• Page excerpt:
Complex challenges in teaching: can design thinking help?

Last week I participated and presented in TERNZ (Tertiary Education Research in New Zealand) 2011 conference. Participants were higher-education lecturers and researchers who came from across disciplines and had a common interest in research into teaching and learning in higher education.

This conference has a unique spirit that asks presenters to present a research work in progress rather than final results, and look at the conference as an opportunity to discuss their ideas and directions with colleagues. In this way, conference participants are helping each other in the journey towards better understanding higher education.

Another interesting thing about TERNZ is its unique format. Instead of the expected 15min presentation – 5min for questions, each session lasts 45min and is compiled of 10min presentation and 35min discussion. After each session, you go to your “host group”, in which you meet with about 9 colleagues and reflect on what you’ve learned from the session you participated in. Since there are 6 parallel sessions, when you get to the host group discussion you get to hear about some of the sessions you have missed.

The discussions in the sessions and in the host groups were so inspiring and I am now left with many new understandings, and mainly – new questions.

• Directive: Supply the next part of the account of the TERNZ 2011 conference, picking up after its final sentence. The lines after this text are not needed for the work.

• Supplied entries:
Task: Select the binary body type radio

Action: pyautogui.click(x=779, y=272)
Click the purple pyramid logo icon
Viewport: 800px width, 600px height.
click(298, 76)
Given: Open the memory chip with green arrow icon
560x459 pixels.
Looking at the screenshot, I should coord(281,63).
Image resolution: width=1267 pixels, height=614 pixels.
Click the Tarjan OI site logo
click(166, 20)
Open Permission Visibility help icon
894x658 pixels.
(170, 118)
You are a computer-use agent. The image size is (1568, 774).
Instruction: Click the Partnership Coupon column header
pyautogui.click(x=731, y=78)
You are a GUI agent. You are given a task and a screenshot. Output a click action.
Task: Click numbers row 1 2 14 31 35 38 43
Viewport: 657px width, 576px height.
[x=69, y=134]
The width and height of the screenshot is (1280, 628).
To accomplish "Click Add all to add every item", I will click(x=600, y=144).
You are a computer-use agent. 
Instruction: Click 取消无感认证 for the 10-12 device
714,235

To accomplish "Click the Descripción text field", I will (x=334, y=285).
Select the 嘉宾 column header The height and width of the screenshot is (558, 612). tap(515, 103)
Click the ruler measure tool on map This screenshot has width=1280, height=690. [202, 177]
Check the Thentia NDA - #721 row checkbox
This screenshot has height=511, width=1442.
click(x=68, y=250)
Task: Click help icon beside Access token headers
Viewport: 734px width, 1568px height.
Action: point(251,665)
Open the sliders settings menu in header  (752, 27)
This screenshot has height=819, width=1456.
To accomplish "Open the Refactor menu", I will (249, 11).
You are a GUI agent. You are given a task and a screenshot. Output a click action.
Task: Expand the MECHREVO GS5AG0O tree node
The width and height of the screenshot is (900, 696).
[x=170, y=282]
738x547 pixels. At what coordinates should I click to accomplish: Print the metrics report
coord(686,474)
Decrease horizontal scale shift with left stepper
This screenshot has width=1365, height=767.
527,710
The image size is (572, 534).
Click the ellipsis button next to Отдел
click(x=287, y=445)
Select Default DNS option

• The result:
The session I presented was called “Complex challenges in teaching: can design thinking help?”. The abstract for this presentation is available here under Day 1, 1pm.

The design thinking process according to how I see it

(Above is a sketch of the design thinking process as I see it).

Basically, in this session I tried to give participants a quick experience of the design thinking process, as well as some design tools they can apply for solving complex teaching problems/challenges (e.g. prioritizing their expectations for a solution under what Must/Should/Could this solution contain?, ideation process – using de Bono’s “random word” as an inspiration for a solution to help break your patterns of thought…).

The challenge that was raised in the session was “How can we help students develop critical thinking across disciplines?”. Obviously, we didn’t get to solve this question in the time-frame we had, however, we did use the process to address it and gain some of the strategies that are being used in the design world and can be applied to teaching.

Personally, I was interested in learning more about the thought processes teachers use to address challenges, as well as finding an answer to whether or not having an explicit thought process is helpful? If so, is design thinking a valid option for that?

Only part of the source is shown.